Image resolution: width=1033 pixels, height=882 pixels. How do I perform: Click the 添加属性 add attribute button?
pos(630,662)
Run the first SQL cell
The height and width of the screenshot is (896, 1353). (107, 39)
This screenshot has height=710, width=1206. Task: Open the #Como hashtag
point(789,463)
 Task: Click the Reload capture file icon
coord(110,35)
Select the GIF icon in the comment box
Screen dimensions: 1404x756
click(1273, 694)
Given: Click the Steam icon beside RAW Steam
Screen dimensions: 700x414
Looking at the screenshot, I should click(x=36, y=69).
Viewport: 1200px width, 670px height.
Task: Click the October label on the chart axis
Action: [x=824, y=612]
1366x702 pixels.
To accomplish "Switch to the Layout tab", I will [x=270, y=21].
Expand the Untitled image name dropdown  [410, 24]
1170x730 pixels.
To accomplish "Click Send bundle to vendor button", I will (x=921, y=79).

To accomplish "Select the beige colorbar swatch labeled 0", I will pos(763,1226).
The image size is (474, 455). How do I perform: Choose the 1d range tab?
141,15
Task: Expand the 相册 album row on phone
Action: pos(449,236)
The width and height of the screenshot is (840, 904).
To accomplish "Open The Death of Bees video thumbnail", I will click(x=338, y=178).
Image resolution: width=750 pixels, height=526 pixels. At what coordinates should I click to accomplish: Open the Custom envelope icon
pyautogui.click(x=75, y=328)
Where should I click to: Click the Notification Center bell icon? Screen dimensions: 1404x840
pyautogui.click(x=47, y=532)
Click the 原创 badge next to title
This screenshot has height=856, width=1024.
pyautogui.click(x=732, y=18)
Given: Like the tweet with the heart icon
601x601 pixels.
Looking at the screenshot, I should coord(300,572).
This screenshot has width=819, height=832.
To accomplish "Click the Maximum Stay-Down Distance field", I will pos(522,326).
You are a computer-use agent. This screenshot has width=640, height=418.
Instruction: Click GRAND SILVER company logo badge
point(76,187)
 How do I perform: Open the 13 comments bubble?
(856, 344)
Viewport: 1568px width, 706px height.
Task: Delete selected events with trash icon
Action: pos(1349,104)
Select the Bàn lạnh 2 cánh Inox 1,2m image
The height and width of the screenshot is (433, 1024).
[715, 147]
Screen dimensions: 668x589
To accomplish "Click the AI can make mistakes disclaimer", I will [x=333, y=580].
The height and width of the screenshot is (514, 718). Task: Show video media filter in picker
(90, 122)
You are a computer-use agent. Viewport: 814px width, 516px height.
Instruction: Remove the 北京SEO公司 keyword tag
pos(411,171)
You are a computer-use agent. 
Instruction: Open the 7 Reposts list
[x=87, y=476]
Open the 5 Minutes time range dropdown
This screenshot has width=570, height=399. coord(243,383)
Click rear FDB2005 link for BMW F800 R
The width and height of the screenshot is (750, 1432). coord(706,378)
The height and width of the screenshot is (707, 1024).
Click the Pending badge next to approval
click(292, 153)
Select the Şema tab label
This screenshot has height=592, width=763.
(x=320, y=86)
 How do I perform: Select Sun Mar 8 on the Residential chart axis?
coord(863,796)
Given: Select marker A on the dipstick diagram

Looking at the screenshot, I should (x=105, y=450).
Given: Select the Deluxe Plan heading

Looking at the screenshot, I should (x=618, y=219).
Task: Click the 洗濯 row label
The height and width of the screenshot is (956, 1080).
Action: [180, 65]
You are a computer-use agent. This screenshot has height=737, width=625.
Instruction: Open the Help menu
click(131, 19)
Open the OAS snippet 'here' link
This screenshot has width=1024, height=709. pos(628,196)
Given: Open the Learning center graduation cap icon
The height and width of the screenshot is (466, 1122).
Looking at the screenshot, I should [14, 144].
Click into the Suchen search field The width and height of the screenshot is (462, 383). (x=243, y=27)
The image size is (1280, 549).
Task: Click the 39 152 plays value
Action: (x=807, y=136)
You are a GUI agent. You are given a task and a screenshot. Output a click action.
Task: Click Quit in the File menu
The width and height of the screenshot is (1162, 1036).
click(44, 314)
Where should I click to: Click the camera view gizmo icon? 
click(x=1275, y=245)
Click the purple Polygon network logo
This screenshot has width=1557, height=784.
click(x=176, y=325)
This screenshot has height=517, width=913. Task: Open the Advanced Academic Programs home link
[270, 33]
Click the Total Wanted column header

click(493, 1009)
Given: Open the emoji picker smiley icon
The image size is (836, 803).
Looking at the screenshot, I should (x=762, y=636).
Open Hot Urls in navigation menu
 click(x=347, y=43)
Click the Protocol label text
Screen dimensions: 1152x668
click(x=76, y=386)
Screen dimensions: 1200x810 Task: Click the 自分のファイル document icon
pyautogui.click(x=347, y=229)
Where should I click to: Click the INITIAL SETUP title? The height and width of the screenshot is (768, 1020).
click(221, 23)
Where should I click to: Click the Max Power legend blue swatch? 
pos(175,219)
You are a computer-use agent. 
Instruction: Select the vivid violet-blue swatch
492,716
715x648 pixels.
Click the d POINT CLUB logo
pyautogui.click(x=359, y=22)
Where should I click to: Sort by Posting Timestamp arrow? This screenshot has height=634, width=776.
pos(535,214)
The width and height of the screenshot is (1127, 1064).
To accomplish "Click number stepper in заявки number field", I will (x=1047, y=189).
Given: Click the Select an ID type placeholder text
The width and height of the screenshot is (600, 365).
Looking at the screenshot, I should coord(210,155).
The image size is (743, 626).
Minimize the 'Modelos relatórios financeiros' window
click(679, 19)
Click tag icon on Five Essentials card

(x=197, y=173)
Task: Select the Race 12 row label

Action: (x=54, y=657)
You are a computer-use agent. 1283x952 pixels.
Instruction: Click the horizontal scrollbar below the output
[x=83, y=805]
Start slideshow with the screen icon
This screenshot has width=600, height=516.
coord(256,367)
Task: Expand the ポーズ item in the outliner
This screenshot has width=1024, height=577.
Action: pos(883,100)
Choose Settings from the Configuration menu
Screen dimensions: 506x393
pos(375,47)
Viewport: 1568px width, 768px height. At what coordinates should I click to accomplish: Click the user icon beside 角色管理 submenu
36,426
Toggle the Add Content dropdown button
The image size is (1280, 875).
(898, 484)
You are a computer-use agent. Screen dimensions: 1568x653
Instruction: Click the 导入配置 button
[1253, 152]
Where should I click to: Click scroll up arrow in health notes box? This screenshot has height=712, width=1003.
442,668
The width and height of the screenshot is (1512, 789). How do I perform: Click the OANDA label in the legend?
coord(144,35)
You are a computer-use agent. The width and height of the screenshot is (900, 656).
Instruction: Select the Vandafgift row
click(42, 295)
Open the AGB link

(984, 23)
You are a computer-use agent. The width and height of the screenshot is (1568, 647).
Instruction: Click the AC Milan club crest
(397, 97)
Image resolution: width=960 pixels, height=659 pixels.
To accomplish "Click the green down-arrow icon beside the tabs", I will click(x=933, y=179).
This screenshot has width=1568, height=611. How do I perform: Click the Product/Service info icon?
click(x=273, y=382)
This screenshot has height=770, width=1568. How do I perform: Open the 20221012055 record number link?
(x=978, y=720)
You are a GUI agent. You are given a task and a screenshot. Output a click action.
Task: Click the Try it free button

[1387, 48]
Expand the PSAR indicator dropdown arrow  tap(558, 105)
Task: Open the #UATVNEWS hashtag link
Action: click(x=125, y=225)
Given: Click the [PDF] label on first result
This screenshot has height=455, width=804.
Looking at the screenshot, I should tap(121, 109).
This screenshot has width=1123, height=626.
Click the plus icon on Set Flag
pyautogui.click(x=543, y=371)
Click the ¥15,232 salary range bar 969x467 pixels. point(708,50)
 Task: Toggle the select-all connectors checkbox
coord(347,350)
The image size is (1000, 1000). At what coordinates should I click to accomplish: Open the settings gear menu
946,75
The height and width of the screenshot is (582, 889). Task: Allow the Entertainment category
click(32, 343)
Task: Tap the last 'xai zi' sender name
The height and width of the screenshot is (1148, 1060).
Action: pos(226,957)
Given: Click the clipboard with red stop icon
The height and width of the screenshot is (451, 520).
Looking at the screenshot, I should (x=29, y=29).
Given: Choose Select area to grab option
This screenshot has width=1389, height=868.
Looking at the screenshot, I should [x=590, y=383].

# # #

PROMPT: Restate word for word only the lines above from the line containing "The image size is (743, 626)." to the line containing "This screenshot has width=1123, height=626.", both of them included.

RESPONSE BELOW:
The image size is (743, 626).
Minimize the 'Modelos relatórios financeiros' window
click(679, 19)
Click tag icon on Five Essentials card

(x=197, y=173)
Task: Select the Race 12 row label

Action: (x=54, y=657)
You are a computer-use agent. 1283x952 pixels.
Instruction: Click the horizontal scrollbar below the output
[x=83, y=805]
Start slideshow with the screen icon
This screenshot has width=600, height=516.
coord(256,367)
Task: Expand the ポーズ item in the outliner
This screenshot has width=1024, height=577.
Action: pos(883,100)
Choose Settings from the Configuration menu
Screen dimensions: 506x393
pos(375,47)
Viewport: 1568px width, 768px height. At what coordinates should I click to accomplish: Click the user icon beside 角色管理 submenu
36,426
Toggle the Add Content dropdown button
The image size is (1280, 875).
(898, 484)
You are a computer-use agent. Screen dimensions: 1568x653
Instruction: Click the 导入配置 button
[1253, 152]
Where should I click to: Click scroll up arrow in health notes box? This screenshot has height=712, width=1003.
442,668
The width and height of the screenshot is (1512, 789). How do I perform: Click the OANDA label in the legend?
coord(144,35)
You are a computer-use agent. The width and height of the screenshot is (900, 656).
Instruction: Select the Vandafgift row
click(42, 295)
Open the AGB link

(984, 23)
You are a computer-use agent. The width and height of the screenshot is (1568, 647).
Instruction: Click the AC Milan club crest
(397, 97)
Image resolution: width=960 pixels, height=659 pixels.
To accomplish "Click the green down-arrow icon beside the tabs", I will click(x=933, y=179).
This screenshot has width=1568, height=611. How do I perform: Click the Product/Service info icon?
click(x=273, y=382)
This screenshot has height=770, width=1568. How do I perform: Open the 20221012055 record number link?
(x=978, y=720)
You are a GUI agent. You are given a task and a screenshot. Output a click action.
Task: Click the Try it free button

[1387, 48]
Expand the PSAR indicator dropdown arrow  tap(558, 105)
Task: Open the #UATVNEWS hashtag link
Action: click(x=125, y=225)
Given: Click the [PDF] label on first result
This screenshot has height=455, width=804.
Looking at the screenshot, I should tap(121, 109).
This screenshot has width=1123, height=626.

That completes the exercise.